### TASK TO CARRY OUT
Please copy exactly the lines that begin with the one containing "Given: Expand the CapCut logo dropdown menu" and end with the last line of the entries.

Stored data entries
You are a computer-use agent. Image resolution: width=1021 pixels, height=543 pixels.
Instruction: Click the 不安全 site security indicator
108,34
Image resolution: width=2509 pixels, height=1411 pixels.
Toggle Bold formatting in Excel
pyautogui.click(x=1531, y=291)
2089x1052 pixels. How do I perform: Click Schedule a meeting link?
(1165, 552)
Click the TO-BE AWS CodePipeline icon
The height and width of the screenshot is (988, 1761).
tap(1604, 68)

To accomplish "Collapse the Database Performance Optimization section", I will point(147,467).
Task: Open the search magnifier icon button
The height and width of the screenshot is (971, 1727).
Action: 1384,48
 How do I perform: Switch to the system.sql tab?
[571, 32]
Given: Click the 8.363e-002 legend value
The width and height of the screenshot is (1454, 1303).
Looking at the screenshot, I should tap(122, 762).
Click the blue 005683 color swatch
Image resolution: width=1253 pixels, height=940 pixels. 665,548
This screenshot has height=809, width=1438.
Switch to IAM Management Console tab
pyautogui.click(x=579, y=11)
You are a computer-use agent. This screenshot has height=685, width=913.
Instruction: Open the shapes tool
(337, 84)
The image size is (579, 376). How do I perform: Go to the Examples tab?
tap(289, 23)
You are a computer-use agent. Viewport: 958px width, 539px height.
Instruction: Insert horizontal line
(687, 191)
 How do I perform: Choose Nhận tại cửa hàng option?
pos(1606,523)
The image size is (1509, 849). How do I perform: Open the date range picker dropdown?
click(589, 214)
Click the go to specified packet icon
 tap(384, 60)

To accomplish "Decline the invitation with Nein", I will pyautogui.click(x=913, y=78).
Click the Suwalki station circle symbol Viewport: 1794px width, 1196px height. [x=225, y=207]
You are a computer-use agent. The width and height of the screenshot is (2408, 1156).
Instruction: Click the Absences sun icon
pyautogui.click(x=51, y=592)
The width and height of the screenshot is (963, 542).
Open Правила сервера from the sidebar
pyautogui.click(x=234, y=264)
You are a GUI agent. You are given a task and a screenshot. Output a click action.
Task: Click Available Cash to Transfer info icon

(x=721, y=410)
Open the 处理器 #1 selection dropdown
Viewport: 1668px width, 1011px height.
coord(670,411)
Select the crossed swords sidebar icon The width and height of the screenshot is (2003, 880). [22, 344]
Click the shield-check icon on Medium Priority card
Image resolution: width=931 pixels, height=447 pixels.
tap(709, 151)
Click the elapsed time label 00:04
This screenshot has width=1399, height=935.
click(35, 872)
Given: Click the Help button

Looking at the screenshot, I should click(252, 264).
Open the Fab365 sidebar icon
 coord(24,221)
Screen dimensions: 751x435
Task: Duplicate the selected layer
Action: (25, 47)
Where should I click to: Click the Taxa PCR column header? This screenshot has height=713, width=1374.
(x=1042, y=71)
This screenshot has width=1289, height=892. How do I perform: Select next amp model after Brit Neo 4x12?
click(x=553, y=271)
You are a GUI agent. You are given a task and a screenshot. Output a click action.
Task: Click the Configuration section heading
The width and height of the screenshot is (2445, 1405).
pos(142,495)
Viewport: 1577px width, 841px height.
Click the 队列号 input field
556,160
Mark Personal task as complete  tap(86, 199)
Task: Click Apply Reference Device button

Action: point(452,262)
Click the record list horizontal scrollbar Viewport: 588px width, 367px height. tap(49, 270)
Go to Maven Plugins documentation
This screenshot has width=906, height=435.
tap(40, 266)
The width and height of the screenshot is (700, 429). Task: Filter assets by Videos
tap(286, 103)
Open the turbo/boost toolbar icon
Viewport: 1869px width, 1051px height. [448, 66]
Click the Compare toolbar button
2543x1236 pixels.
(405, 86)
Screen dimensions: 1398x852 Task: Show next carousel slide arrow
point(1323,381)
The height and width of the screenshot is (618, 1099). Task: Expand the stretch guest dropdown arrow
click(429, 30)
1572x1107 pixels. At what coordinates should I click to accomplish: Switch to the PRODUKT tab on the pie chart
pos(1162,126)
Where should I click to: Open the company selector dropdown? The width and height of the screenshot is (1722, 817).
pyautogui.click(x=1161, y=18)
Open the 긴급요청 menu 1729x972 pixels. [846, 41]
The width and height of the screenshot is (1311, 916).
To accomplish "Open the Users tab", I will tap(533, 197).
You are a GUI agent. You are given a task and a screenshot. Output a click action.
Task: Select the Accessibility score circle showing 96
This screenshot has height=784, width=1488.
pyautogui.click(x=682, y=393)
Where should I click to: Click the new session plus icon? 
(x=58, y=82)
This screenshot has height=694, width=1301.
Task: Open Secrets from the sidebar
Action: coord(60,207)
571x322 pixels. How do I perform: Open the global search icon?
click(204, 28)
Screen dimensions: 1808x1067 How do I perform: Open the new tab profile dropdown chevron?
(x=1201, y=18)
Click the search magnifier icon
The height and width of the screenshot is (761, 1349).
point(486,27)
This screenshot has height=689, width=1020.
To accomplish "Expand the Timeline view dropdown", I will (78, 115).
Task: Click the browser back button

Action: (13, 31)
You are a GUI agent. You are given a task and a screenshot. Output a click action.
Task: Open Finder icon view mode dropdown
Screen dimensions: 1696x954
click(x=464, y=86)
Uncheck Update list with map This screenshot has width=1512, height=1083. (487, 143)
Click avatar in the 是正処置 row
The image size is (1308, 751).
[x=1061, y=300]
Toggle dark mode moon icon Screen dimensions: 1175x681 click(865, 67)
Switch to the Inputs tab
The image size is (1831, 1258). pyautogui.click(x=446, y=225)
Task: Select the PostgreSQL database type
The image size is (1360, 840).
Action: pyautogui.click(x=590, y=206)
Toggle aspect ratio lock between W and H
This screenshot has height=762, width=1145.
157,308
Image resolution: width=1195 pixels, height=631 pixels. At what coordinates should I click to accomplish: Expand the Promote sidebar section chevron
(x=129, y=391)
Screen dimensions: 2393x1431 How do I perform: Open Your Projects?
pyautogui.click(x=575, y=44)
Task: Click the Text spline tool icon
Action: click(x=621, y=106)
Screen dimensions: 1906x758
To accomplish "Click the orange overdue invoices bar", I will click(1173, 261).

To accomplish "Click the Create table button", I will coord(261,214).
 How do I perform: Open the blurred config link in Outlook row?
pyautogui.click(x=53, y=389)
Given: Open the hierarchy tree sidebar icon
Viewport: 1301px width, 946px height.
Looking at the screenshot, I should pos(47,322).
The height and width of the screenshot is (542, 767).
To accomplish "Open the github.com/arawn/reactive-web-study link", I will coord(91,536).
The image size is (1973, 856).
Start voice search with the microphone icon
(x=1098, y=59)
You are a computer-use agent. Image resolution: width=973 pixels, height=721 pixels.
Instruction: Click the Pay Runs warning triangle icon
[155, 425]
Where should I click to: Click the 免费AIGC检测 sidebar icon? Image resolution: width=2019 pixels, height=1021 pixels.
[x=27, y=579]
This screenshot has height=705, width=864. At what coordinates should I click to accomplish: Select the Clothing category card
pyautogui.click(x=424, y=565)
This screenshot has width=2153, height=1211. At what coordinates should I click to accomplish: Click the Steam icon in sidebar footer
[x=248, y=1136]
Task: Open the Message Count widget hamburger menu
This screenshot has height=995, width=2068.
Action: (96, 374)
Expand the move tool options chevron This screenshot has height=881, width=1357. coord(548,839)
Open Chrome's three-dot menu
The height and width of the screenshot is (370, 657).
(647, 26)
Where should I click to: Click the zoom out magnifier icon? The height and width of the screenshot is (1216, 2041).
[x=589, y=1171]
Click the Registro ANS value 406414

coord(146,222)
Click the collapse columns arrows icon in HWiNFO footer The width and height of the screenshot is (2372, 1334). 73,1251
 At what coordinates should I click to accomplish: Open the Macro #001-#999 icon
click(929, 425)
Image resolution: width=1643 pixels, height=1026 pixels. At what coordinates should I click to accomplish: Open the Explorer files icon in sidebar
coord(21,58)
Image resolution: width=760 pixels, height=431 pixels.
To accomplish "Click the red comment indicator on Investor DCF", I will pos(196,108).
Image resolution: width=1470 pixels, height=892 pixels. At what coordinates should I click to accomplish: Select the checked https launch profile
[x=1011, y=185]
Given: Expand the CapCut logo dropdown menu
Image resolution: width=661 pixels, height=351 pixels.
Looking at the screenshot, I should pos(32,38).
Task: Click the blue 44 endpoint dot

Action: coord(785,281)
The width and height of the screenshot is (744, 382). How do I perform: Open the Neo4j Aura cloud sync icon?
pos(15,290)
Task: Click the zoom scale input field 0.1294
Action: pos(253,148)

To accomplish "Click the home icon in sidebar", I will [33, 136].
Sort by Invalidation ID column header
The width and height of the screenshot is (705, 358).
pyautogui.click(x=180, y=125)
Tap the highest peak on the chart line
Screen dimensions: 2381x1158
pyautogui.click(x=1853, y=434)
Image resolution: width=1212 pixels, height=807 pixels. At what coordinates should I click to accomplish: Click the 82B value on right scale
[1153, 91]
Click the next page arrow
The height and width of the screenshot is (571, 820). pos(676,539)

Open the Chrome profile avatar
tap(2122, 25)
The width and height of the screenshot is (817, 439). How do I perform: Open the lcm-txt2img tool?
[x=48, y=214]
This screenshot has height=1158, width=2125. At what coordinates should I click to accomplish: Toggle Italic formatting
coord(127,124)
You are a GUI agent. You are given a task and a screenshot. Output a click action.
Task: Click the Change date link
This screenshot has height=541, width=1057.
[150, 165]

### RESULT OF THIS EXERCISE
Given: Expand the CapCut logo dropdown menu
Image resolution: width=661 pixels, height=351 pixels.
Looking at the screenshot, I should pos(32,38).
Task: Click the blue 44 endpoint dot

Action: coord(785,281)
The width and height of the screenshot is (744, 382). How do I perform: Open the Neo4j Aura cloud sync icon?
pos(15,290)
Task: Click the zoom scale input field 0.1294
Action: pos(253,148)

To accomplish "Click the home icon in sidebar", I will [33, 136].
Sort by Invalidation ID column header
The width and height of the screenshot is (705, 358).
pyautogui.click(x=180, y=125)
Tap the highest peak on the chart line
Screen dimensions: 2381x1158
pyautogui.click(x=1853, y=434)
Image resolution: width=1212 pixels, height=807 pixels. At what coordinates should I click to accomplish: Click the 82B value on right scale
[1153, 91]
Click the next page arrow
The height and width of the screenshot is (571, 820). pos(676,539)

Open the Chrome profile avatar
tap(2122, 25)
The width and height of the screenshot is (817, 439). How do I perform: Open the lcm-txt2img tool?
[x=48, y=214]
This screenshot has height=1158, width=2125. At what coordinates should I click to accomplish: Toggle Italic formatting
coord(127,124)
You are a GUI agent. You are given a task and a screenshot. Output a click action.
Task: Click the Change date link
This screenshot has height=541, width=1057.
[150, 165]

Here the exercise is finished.